President Obama will soon finish a journey that President Clinton started in 1996.

In the summer of that presidential election year, Clinton announced his administration was planning to regulate tobacco using the authority of the Food and Drug Administration (FDA).

{mosads}The tobacco industry and many Republicans balked at the initiative, and it was challenged in the courts. In 2000, the Supreme Court ruled 5-4 that Congress needed to give the FDA the power to regulate.

Fast-forward nine years. Congress is now poised to pass legislation giving the FDA that authority, and Obama is looking forward to signing the bill.

It will be interesting to see if Clinton shows up at the signing ceremony. Even though the high court threw out the Clinton administration rule in 2000, Clinton benefited politically from the initiative.

The Clinton-Gore campaign launched ads against then-GOP nominee Bob Dole on tobacco.
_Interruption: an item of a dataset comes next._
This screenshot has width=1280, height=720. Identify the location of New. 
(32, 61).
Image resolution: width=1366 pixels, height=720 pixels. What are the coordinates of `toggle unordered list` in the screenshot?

“Bob Dole or Bill Clinton — who’s really protecting our children?” one ad stated at the time, showing children smoking cigarettes.

Of course, Dole did not support kids puffing away, but the political damage was done. The issue was a political winner for the Clinton-Gore campaign — and Dole didn’t help himself when he questioned whether smoking was addictive on the “Today” show.

Joe Lockhart, then the Clinton-Gore campaign press secretary, said, “We always thought that this would be a good issue for us, but we never thought it would get raised to the highest level.”

Rep. Henry Waxman (D-Calif.) and Sen. Edward Kennedy (D-Mass.) are the authors of the FDA tobacco legislation and have shown their persistence over the last 13 years.

Former House Majority Leader Tom DeLay (R-Texas) was a longtime critic of the legislation, but the bill is not nearly as controversial as it used to be, passing the House in April, 298-112, with 70 Republicans backing it.

Kennedy’s bill, meanwhile, has 57 co-sponsors, including Republicans.

The legislation would ban candy-flavored cigarettes and would seek to curb tobacco use by adolescents through restrictions on the sale and promotion of nicotine products.

Some opponents of the bill say that the Federal Trade Commission, not the FDA, should have authority over tobacco. Rep. Joe Barton (R-Texas), for example, said FDA is not up to this “enormous and complex” task.

All bills have a story behind them, but the tobacco legislation’s tale is rich with campaign politics and countless hurdles that have been overcome.